[Opening TASK INPUTS section]
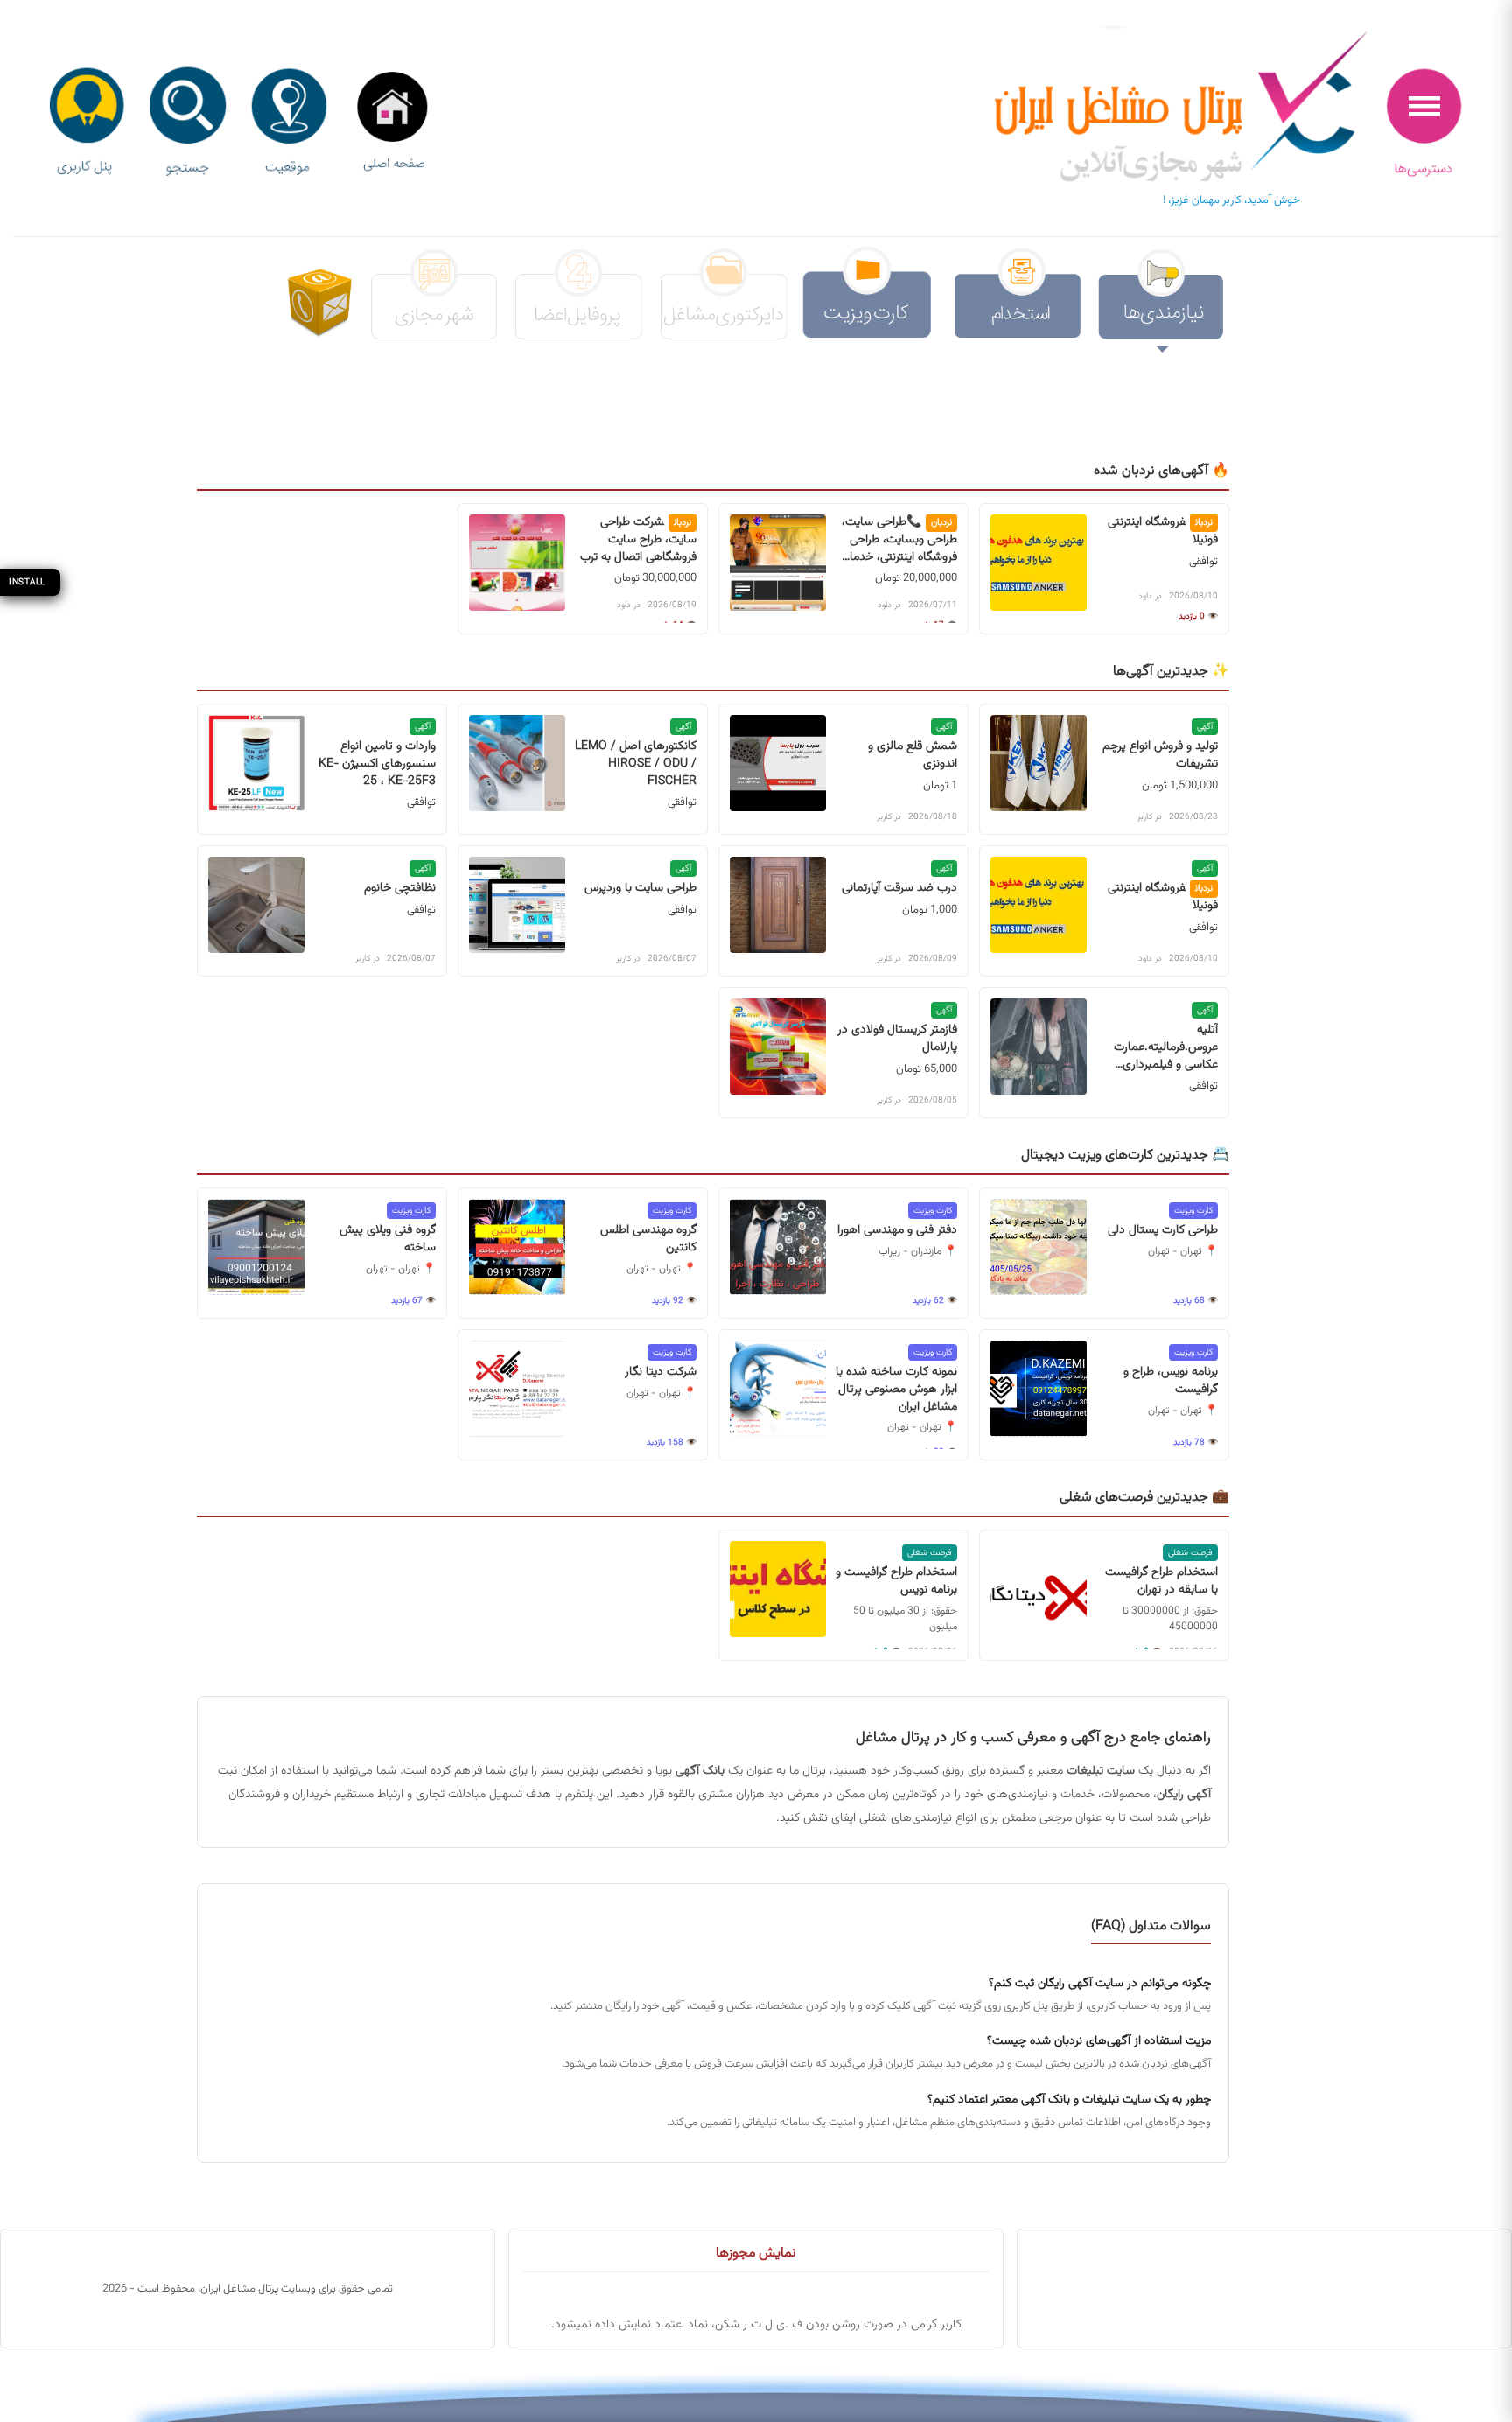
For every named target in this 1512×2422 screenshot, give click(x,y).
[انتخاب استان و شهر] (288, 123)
[Closing TASK INPUTS section]
[Opening TASK INPUTS section]
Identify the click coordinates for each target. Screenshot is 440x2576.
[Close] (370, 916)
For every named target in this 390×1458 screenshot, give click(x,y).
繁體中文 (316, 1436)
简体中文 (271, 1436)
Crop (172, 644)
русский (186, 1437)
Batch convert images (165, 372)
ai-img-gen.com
[Closing TASK INPUTS section]
[Opening TASK INPUTS section]
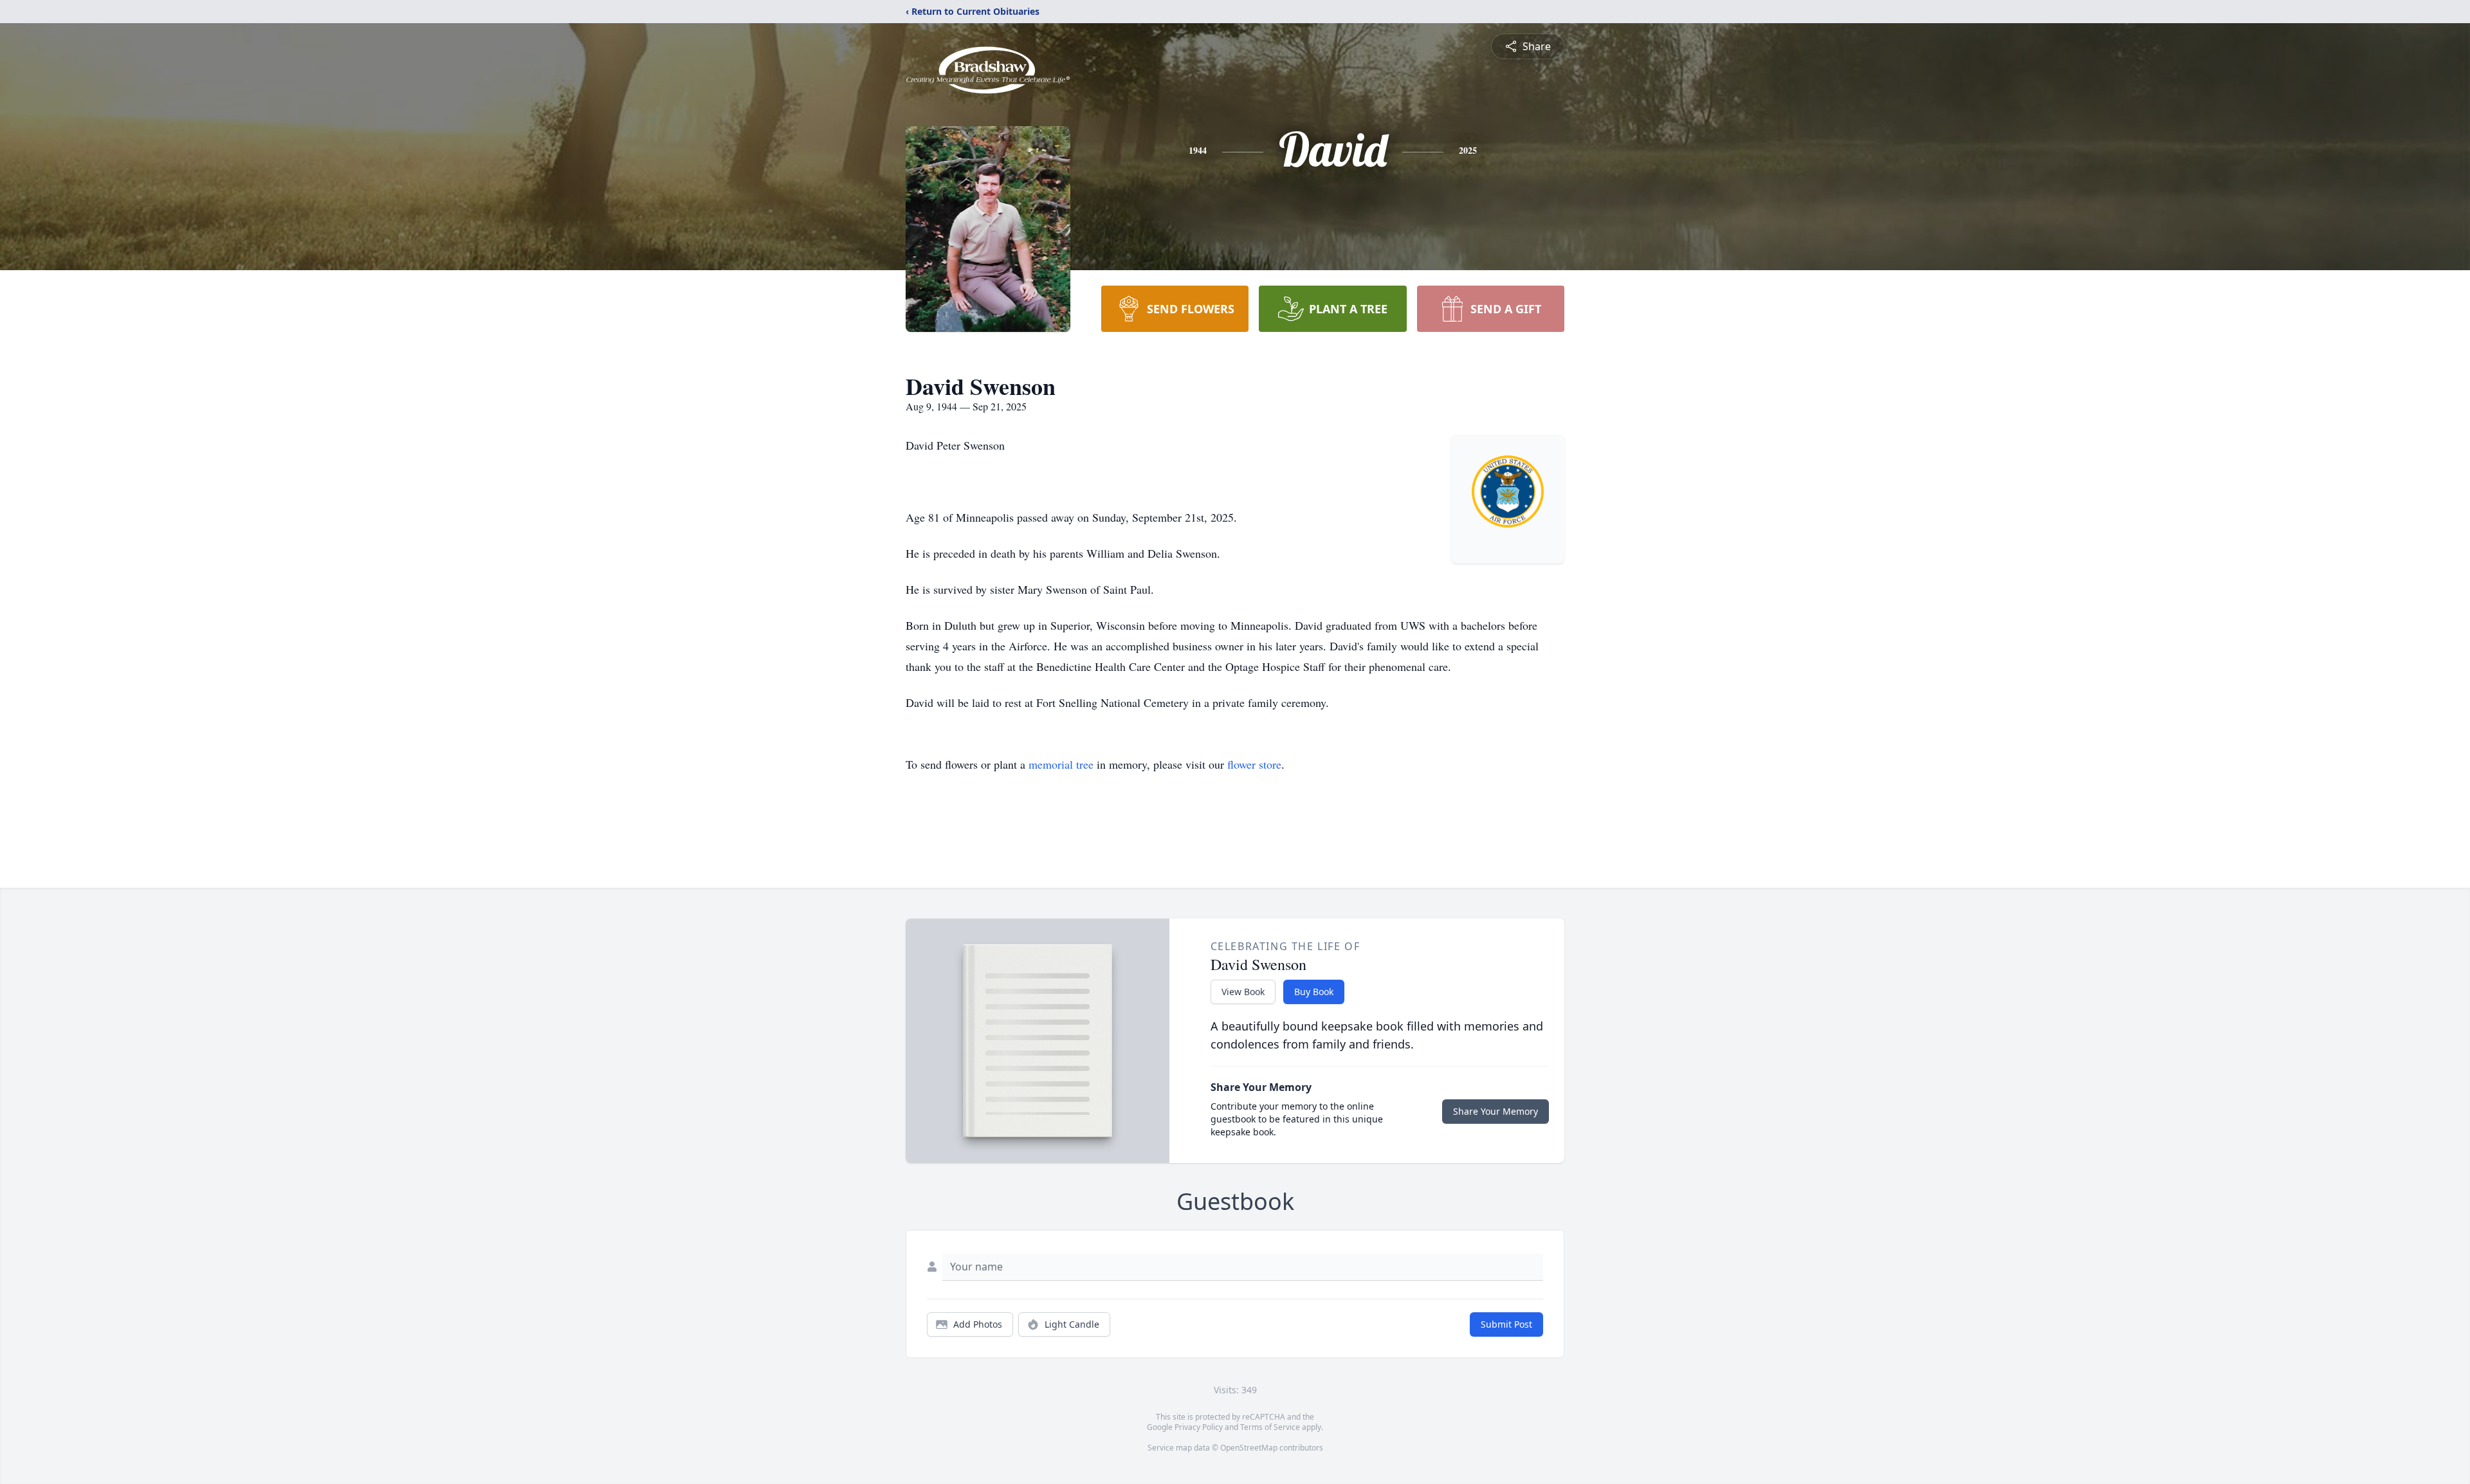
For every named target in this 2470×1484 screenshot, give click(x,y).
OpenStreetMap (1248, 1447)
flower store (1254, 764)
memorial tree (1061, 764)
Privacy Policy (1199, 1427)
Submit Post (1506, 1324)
[Closing TASK INPUTS section]
[YOUR TASK] List every line above that holds the word "give".

[OUTPUT]
For every named target in this 1512×2422 screenshot, give click(x,y).
For every named target in this 390×1458 screenshot, give click(x,y).
For every named target in this 2470×1484 screenshot, give click(x,y).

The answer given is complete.